### DATA SUPPLIED
# # #

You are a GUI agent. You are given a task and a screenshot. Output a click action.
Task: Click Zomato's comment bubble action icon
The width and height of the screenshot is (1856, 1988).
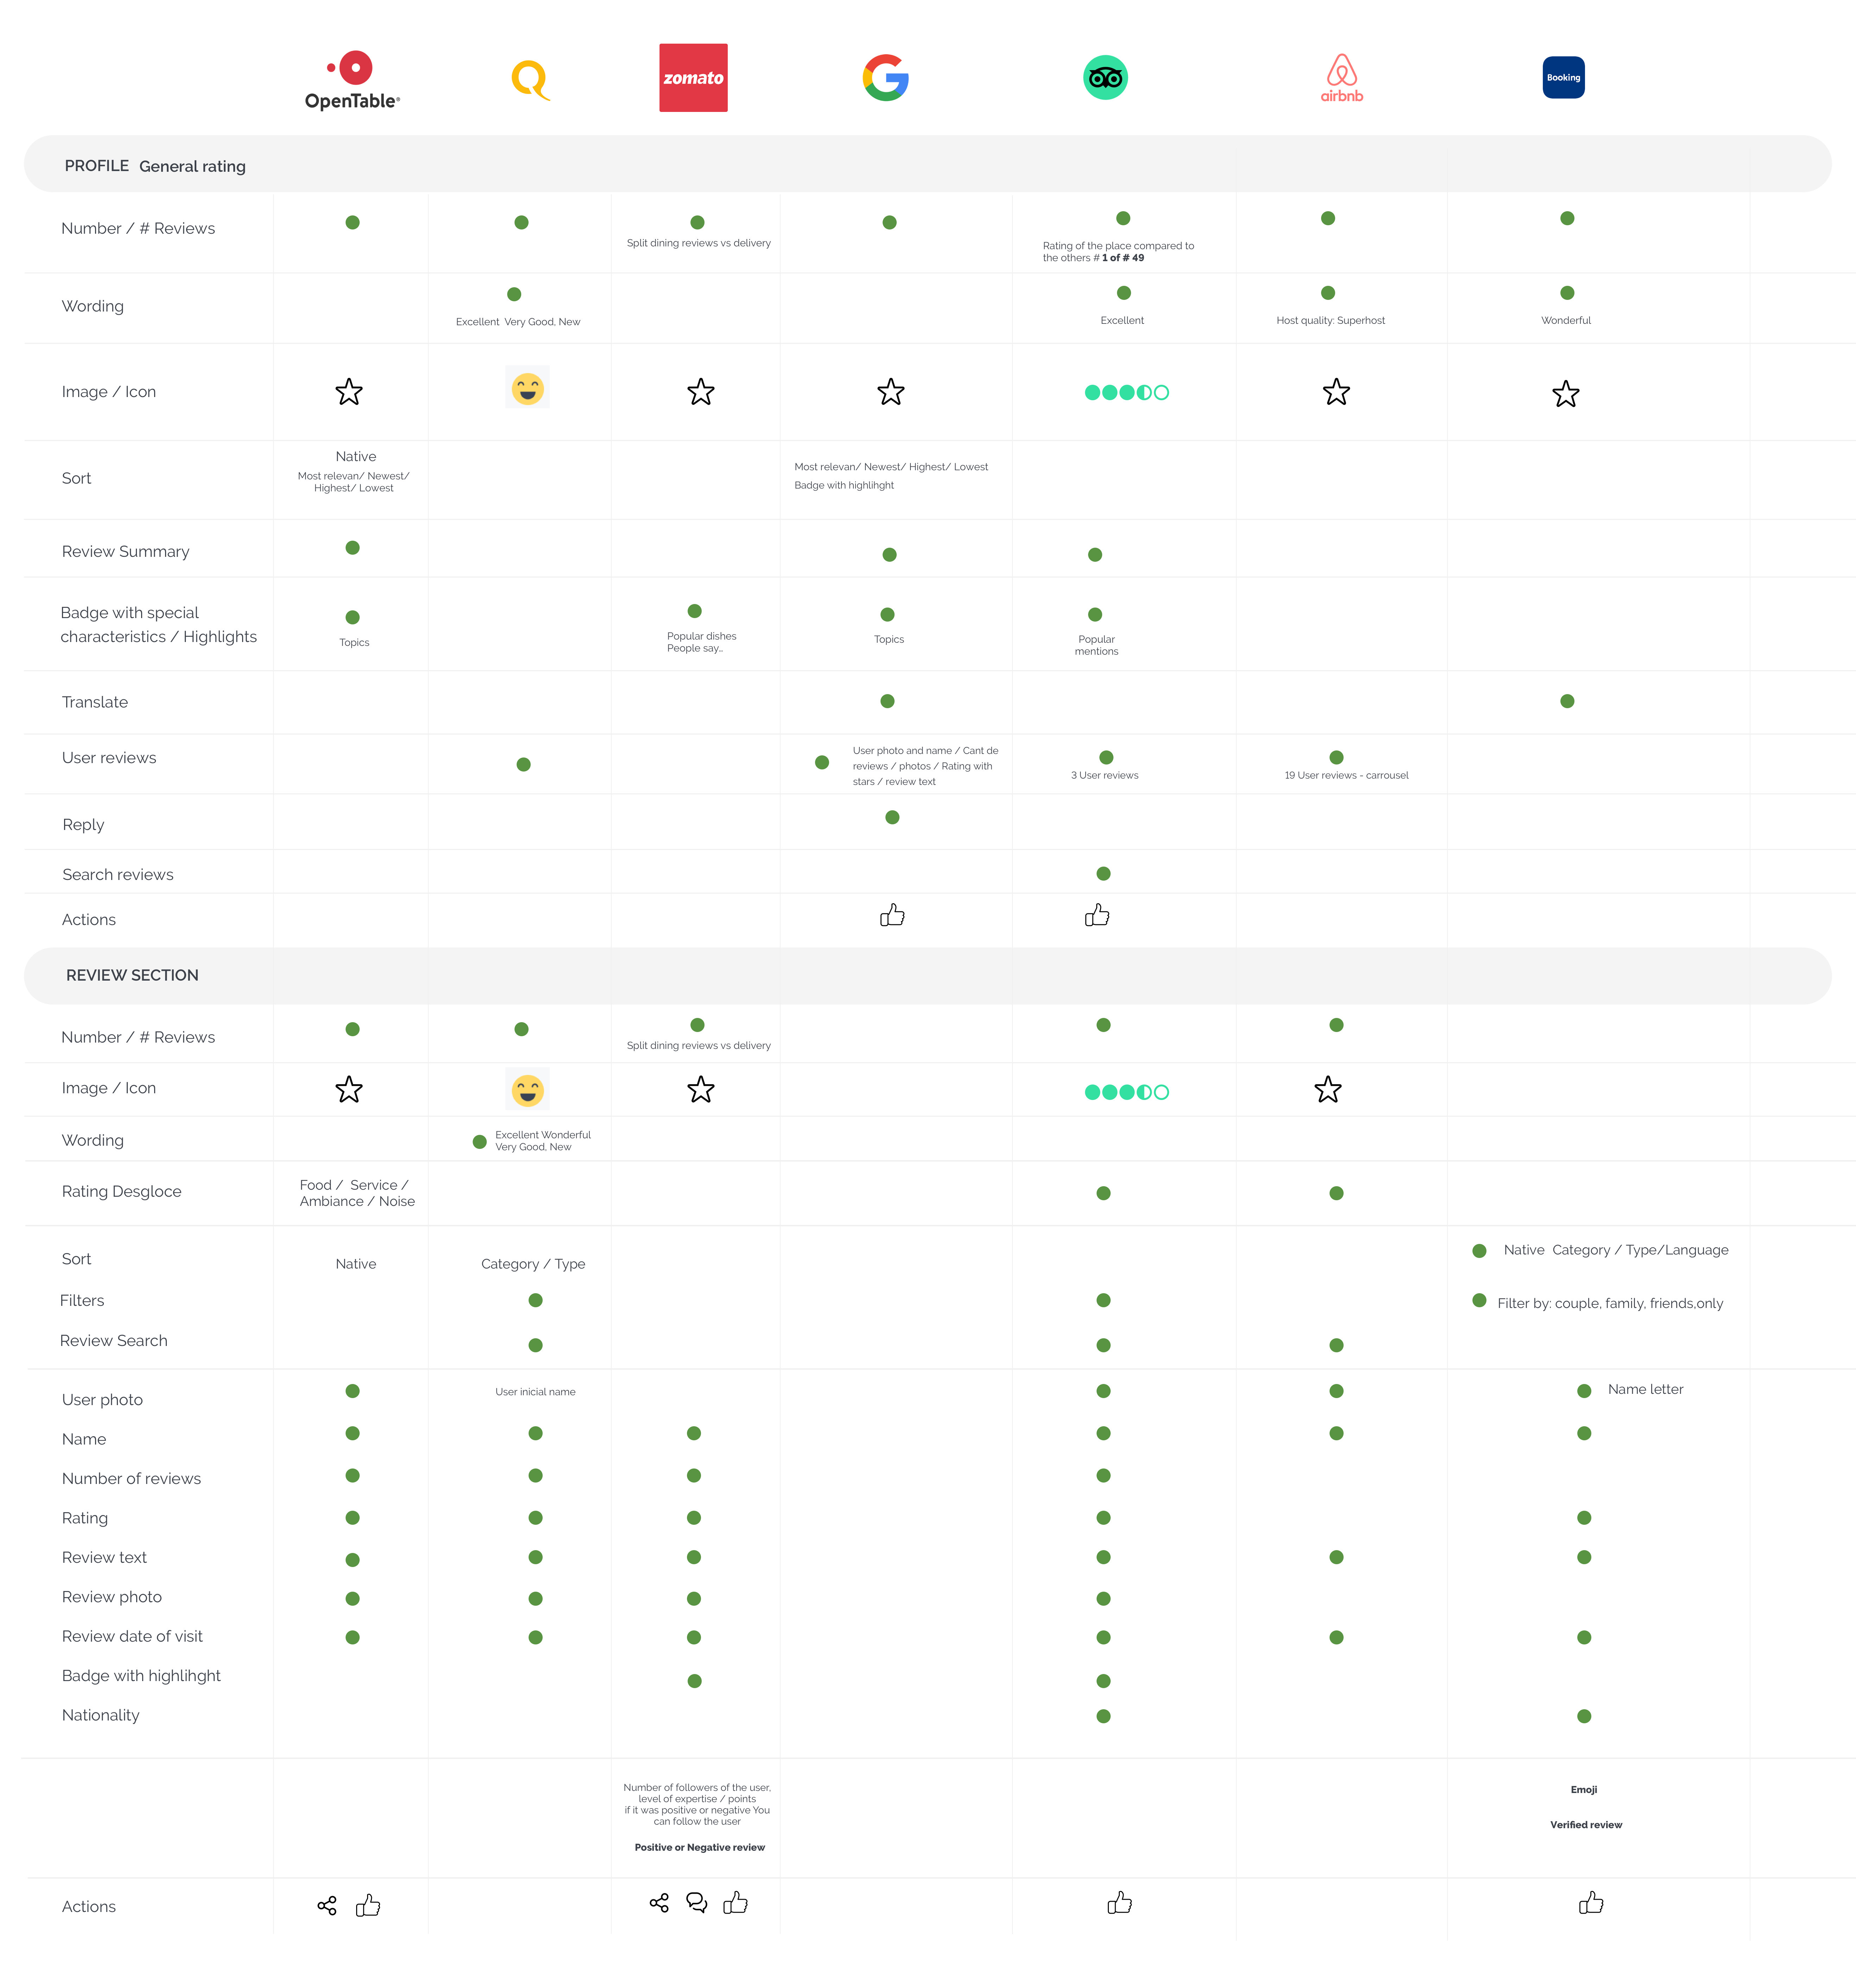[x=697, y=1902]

# # #

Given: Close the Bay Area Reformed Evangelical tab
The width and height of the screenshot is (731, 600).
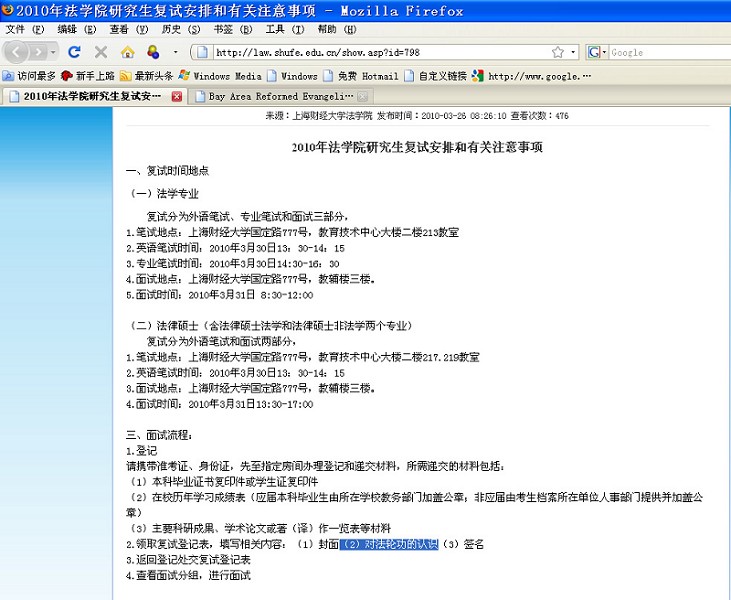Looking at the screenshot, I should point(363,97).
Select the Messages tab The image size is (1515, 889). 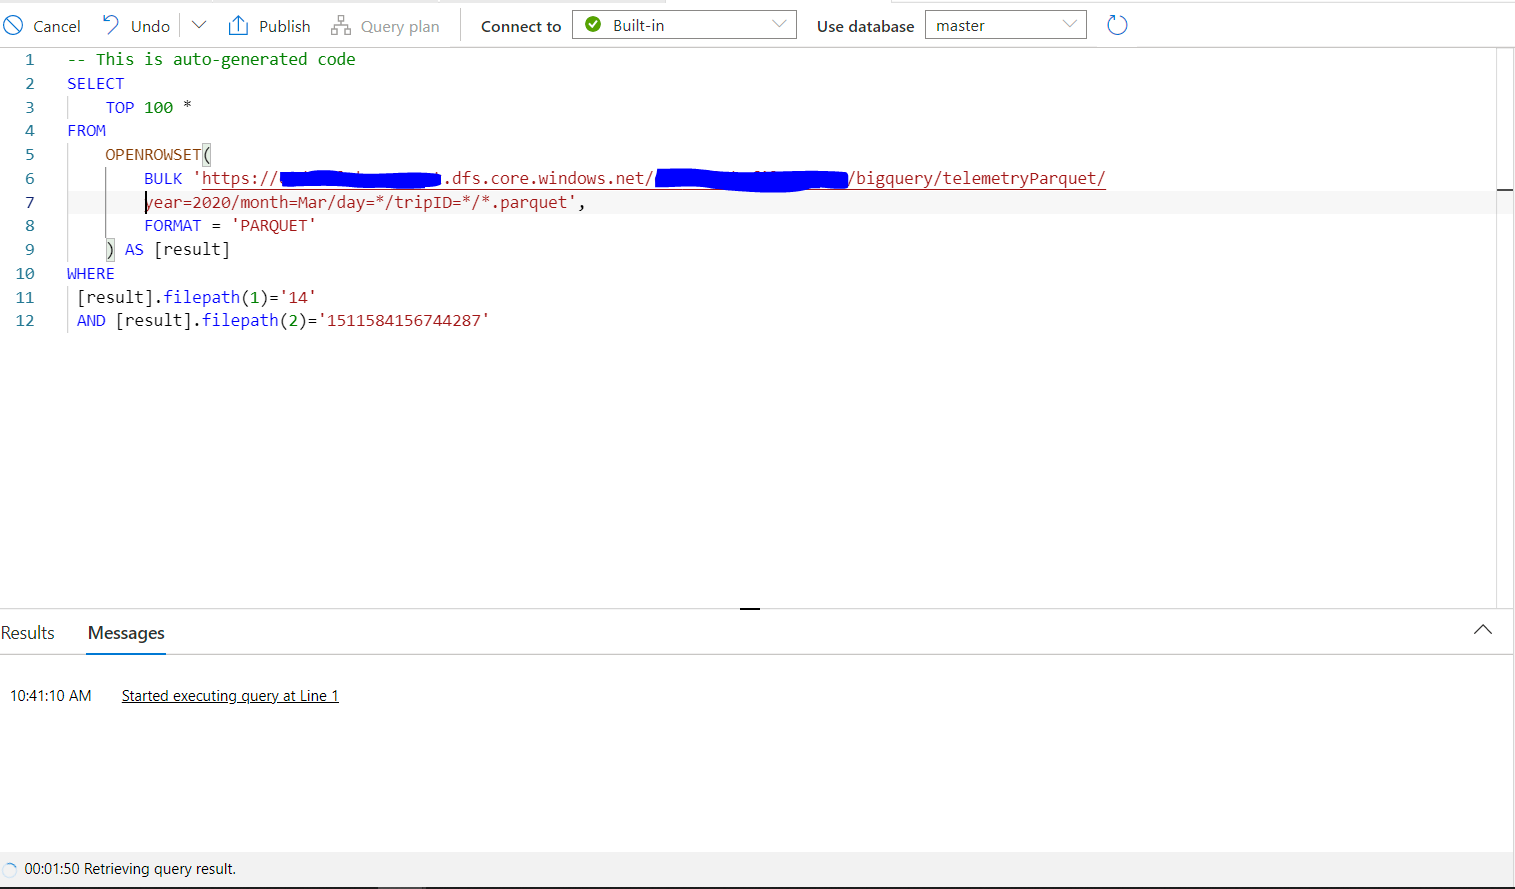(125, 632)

# # #

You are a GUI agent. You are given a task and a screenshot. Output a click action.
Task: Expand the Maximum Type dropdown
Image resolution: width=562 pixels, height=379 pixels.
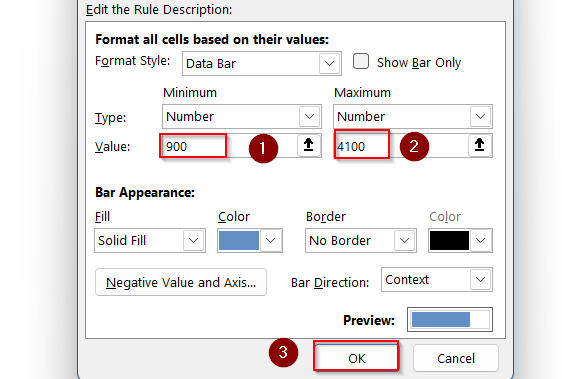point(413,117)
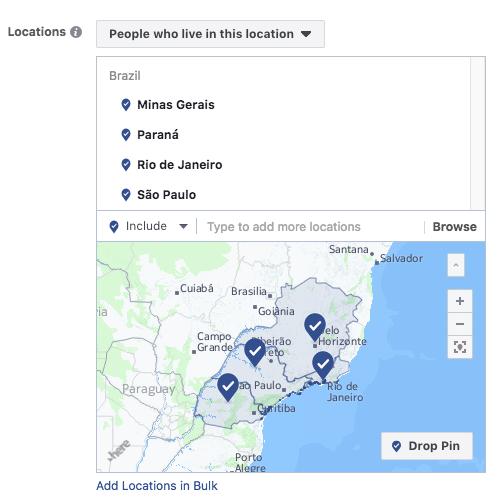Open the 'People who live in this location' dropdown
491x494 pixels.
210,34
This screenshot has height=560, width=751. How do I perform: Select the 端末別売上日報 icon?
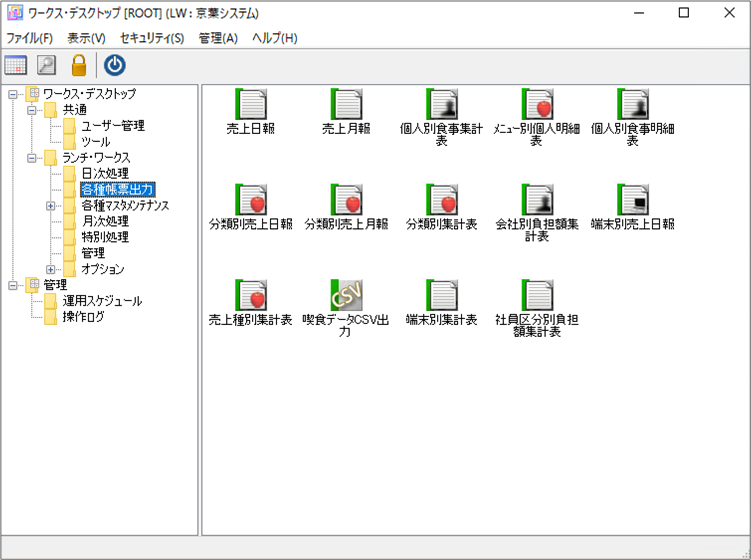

# # #

Find each line in the listing above that contains the word "height" and copy those lines.

### TASK RESPONSE
The width and height of the screenshot is (1856, 1988).
The width and height of the screenshot is (731, 600).
Image resolution: width=562 pixels, height=379 pixels.
This screenshot has height=560, width=751. How do I perform: Select the 端末別売上日報 icon?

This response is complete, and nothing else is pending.